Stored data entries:
○ ○ ○ ○

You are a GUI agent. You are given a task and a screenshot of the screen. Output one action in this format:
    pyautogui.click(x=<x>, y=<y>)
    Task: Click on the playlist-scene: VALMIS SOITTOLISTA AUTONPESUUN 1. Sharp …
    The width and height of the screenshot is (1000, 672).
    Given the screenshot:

○ ○ ○ ○

Please print the material above word for word, keeping every line unchanged.

*Your solution*.
You are a GUI agent. You are given a task and a screenshot of the screen. Output one action in this format:
    pyautogui.click(x=<x>, y=<y>)
    Task: Click on the playlist-scene: VALMIS SOITTOLISTA AUTONPESUUN 1. Sharp …
    The width and height of the screenshot is (1000, 672).
    Given the screenshot:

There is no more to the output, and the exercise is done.